Prosthesis is also commonly referred to as limb replacement, prosthetic limbs and artificial limbs.

Common Types of Prosthesis

There are two distinct types of artificial legs made by prosthetic companies. These are distinguished as;

Transtibial or BK – which refers to prosthesis that attach below the knee

Transfemoral or AK – attached above the knee and has comes as a lower and upper artificial leg which typically includes an artificial knee.

How Prosthesis Work

Prosthesis is more complicated than other supportive or corrective products such as scoliosis back brace. The typical product has three distinctive parts, the, control system, attachment mechanism and socket. Each part plays its own role to ensure that the limb works as a whole.
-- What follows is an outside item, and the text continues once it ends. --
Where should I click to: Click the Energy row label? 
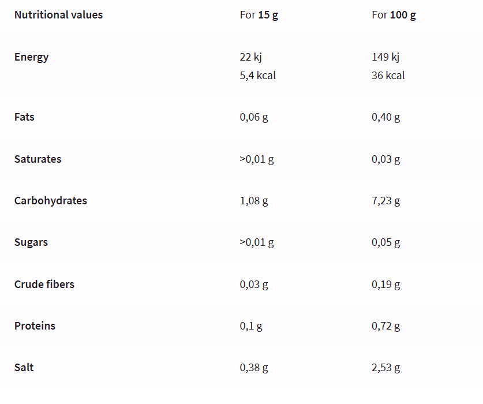(31, 57)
Control System: Prostheses use chords and cables to mimic a rudimentary version of how muscles work in natural limbs. Simple leg prosthesis however use little more than gravity to function, where the wearer learns through practice to walk. Some of the more advanced options use battery packs and electric controls to function.

Attachment Mechanism: This is the part that connects the actual artificial limb to the remaining part of the natural limb. Prosthetic companies typically use straps and harnesses, suction sockets or elastic sleeves for a comfortable and secure fit. This component is critical to the limb’s functionality and control.

Socket: The socket fits the residual limb (referred also to as stump) to the artificial limb. This socket is typically a plaster mold of the residual limb to ensure a perfect fit. The residual limb may change size and shape especially in the first few months and years after surgery, so the socket needs to be replaced as the need arises.

This is just a basic overview of how prostheses work. A prosthesis expert can provide detailed information and help you pick out the most appropriate option depending on your physical and mobility requirements.